SunLink Health Systems, an Atlanta-based chain that has been struggling to turn around its financial performance, has decided to remain a public company.
The chain first disclosed its intention to delist its shares in 2013 and began reducing the number of shareholders it has from 502 to under 300. However, on Feb. 9, its board of directors decided not to pursue taking the company private.
SunLink revealed the board's decision in an earnings release for its second fiscal quarter, which ended Dec. 31. Its shares gained more than 7% in mid-day trading to reach $1.50.
The chain has been divesting underperforming hospitals and now owns just three facilities and a specialty pharmacy.

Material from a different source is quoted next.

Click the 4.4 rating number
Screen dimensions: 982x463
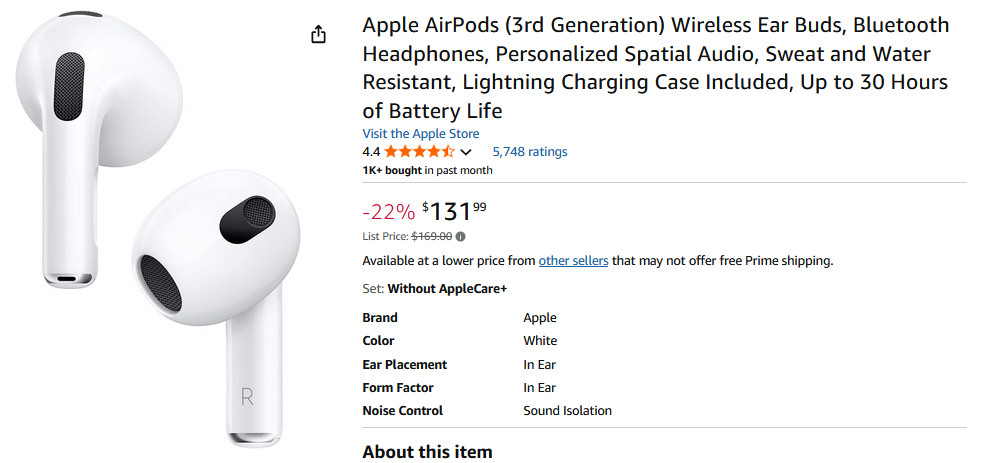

It sold two hospitals in 2012 and completed the sale of a third, Callaway Community Hospital in Fulton, Mo., in December for $6.1 million.
For the second quarter, SunLink reported a 2.2% increase in admissions. Admissions adjusted for outpatient activity decreased 8.7%, but revenue per equivalent admission was up 10.1%.
Net income for the period was $977,000 on $23.1 million in revenue compared with net income of $227,000 on $23.9 million in revenue in the second quarter of its fiscal 2014. Its operating margin improved to 8.7% compared with the prior-year period's 1.2%.
SunLink's board didn't come to any other decisions regarding its future, the company said. However, the board last year made a defensive move to prevent a hostile takeover, extending its existing shareholder rights plan until February 2021. The plan goes into effect if any entity tries to acquire more than 20% of SunLink's shares.
The company has a market capitalization of $13.7 million.